→ The records
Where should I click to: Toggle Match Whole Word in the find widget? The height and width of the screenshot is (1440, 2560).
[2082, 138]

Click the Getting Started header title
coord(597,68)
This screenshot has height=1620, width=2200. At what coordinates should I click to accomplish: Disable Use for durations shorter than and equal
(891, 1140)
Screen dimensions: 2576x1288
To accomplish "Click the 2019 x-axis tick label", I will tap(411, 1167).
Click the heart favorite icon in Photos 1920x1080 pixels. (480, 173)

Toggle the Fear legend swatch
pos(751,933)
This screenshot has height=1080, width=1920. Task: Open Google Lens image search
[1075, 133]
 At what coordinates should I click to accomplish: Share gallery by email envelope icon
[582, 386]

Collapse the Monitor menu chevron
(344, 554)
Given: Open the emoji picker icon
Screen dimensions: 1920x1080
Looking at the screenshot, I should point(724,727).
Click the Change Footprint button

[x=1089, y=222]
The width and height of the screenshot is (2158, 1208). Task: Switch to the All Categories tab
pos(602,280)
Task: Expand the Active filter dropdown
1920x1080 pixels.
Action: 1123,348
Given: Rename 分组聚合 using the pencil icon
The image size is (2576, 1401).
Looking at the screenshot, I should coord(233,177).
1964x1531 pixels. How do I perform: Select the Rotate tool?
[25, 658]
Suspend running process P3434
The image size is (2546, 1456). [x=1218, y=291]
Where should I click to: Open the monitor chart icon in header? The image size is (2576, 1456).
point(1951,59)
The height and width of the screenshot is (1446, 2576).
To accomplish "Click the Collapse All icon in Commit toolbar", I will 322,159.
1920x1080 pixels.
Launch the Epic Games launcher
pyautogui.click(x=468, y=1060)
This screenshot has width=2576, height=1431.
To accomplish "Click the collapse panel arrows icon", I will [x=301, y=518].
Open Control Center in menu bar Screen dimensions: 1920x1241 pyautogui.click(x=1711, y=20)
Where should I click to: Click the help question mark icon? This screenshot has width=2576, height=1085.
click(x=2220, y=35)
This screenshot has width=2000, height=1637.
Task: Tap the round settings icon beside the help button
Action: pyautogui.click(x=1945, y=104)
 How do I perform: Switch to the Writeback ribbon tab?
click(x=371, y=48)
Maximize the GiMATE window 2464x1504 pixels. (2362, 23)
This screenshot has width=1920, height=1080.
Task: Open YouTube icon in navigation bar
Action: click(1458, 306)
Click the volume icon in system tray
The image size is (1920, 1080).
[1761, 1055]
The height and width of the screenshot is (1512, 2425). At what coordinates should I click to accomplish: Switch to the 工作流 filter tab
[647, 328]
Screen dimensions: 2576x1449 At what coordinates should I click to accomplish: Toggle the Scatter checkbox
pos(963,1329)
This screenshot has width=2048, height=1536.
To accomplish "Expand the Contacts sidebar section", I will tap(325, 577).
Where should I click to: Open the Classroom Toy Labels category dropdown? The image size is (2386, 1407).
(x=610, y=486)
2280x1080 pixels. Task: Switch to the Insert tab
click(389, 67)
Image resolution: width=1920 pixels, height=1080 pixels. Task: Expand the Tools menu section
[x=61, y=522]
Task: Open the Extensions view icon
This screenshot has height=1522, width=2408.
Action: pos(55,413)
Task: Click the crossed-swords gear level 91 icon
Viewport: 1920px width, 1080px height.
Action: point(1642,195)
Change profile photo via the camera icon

→ Exercise prompt
Note down each line above where the word "Given" occurs.

→ Result
Given: Open the emoji picker icon
Given: Rename 分组聚合 using the pencil icon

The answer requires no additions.